Dense cell-by-cell systems of PDEs: approximation, spectral analysis, and preconditioning
Pietro Benedusi, Paola Ferrari, Marius Causemann, Stefano Serra-Capizzano
TL;DR
The work analyzes the cell-by-cell EMI framework for excitable tissues, deriving a large, structured linear system from Galerkin discretizations and performing a detailed spectral analysis using Toeplitz/GLT tools. It shows that EMI matrices decompose into a dominant block-diagonal (Laplacian-like) component plus low-rank couplings, enabling effective preconditioning via a block-diagonal or monolithic multilevel strategy. Numerical experiments across nervous-system-like, cardiac-like, and cortex tissue geometries demonstrate that a monolithic multilevel solver (AMG) provides robust performance across discretization and geometry, while block-diagonal preconditioners have limited robustness in dense, multilayer settings.
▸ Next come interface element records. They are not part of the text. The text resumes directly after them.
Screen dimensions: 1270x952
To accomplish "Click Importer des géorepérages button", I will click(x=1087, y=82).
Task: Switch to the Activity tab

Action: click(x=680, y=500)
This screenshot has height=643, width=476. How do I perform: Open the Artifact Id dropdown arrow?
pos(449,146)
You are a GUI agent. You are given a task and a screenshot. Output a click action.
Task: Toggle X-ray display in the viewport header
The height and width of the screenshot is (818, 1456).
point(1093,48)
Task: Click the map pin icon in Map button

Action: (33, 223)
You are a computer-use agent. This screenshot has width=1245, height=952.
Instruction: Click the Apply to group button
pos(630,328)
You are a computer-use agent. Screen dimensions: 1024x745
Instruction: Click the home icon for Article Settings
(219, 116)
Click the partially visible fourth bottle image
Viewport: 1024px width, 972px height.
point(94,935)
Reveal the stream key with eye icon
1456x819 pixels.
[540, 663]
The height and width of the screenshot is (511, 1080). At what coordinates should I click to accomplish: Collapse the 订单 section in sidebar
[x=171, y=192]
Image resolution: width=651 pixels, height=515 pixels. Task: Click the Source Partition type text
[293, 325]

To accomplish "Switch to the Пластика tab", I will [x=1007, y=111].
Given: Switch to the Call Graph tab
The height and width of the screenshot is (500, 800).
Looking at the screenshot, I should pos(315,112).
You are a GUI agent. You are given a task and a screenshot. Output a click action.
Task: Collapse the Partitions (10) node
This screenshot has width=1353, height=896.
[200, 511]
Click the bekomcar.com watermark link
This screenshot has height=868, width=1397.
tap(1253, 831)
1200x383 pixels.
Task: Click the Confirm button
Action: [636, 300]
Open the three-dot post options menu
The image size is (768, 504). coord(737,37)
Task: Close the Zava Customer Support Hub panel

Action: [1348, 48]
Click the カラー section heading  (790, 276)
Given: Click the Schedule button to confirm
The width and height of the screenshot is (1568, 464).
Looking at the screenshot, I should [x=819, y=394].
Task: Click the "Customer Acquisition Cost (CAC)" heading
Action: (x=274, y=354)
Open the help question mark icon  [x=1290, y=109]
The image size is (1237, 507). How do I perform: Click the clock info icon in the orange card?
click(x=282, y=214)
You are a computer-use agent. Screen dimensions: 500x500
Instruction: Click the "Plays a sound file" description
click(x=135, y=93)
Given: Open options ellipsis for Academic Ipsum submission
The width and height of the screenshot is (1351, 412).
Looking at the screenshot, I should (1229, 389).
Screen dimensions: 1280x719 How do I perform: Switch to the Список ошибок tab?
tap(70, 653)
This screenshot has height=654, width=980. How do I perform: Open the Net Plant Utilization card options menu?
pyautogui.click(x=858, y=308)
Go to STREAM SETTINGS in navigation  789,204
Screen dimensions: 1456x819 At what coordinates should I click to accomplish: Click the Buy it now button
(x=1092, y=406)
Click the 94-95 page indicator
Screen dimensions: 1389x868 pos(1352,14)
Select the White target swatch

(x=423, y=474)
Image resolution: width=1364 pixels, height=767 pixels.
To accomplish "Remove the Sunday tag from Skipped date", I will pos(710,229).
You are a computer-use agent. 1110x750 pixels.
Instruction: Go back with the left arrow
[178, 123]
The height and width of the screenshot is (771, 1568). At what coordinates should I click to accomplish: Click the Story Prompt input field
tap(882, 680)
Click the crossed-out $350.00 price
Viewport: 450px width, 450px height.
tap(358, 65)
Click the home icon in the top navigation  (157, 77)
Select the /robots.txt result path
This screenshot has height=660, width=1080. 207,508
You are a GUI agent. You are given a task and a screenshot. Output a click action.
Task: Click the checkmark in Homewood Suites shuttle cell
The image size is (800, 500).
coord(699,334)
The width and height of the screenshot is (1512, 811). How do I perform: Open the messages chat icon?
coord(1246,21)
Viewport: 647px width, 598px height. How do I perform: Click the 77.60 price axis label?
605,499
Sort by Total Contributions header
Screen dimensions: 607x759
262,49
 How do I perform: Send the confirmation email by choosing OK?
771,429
The results support scalable simulations of large-scale tissue models (up to $N>10^5$ cells) and highlight open problems related to outliers, spectral transitions, and GLT-based symbol design with SMW corrections for more general discretizations.
Abstract
In the present study, we consider the Extra-Membrane-Intra model (EMI) for the simulation of excitable tissues at the cellular level. We provide the (possibly large) system of partial differential equations (PDEs), equipped with ad hoc boundary conditions, relevant to model portions of excitable tissues, composed of several cells. In particular, we study two geometrical settings: computational cardiology and neuroscience. The Galerkin approximations to the considered system of PDEs lead to large linear systems of algebraic equations, where the coefficient matrices depend on the number $N$ of cells and the fineness parameters. We give a structural and spectral analysis of the related matrix-sequences with $N$ fixed and with fineness parameters tending to zero. Based on the theoretical results, we propose preconditioners and specific multilevel solvers. Numerical experiments are presented and critically discussed, showing that a monolithic multilevel solver is efficient and robust with respect to all the problem and discretization parameters. In particular, we include numerical results increasing the number of cells $N$, both for idealized geometries (with $N$ exceeding $10^5$) and for realistic, densely populated 3D tissue reconstruction.